Your instructions –
Copy each record exactly and skip its pictures.

The data –
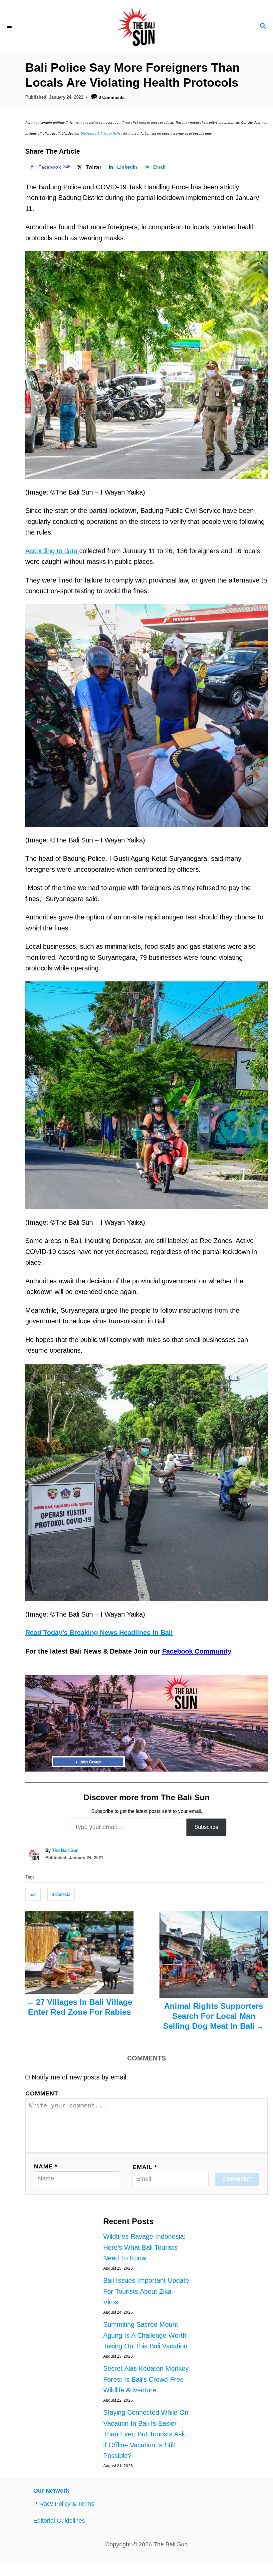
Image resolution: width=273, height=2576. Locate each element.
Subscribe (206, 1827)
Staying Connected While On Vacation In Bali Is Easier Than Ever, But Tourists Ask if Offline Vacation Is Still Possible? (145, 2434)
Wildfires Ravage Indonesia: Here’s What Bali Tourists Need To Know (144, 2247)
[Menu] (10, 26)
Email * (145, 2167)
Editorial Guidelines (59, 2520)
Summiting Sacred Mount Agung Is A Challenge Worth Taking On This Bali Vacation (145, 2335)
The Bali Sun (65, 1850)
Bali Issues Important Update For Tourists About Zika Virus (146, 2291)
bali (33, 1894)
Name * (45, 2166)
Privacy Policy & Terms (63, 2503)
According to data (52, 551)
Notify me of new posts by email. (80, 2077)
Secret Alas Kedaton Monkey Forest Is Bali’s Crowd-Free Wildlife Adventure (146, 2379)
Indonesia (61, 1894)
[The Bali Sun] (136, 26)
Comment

Exercise response –
Image resolution: width=273, height=2576. Locate each element.
Subscribe (206, 1827)
Staying Connected While On Vacation In Bali Is Easier Than Ever, But Tourists Ask if Offline Vacation Is Still Possible? (145, 2434)
Wildfires Ravage Indonesia: Here’s What Bali Tourists Need To Know (144, 2247)
[Menu] (10, 26)
Email * (145, 2167)
Editorial Guidelines (59, 2520)
Summiting Sacred Mount Agung Is A Challenge Worth Taking On This Bali Vacation (145, 2335)
The Bali Sun (65, 1850)
Bali Issues Important Update For Tourists About Zika Virus (146, 2291)
bali (33, 1894)
Name * (45, 2166)
Privacy Policy & Terms (63, 2503)
According to data (52, 551)
Notify me of new posts by email. (80, 2077)
Secret Alas Kedaton Monkey Forest Is Bali’s Crowd-Free Wildlife Adventure (146, 2379)
Indonesia (61, 1894)
[The Bali Sun] (136, 26)
Comment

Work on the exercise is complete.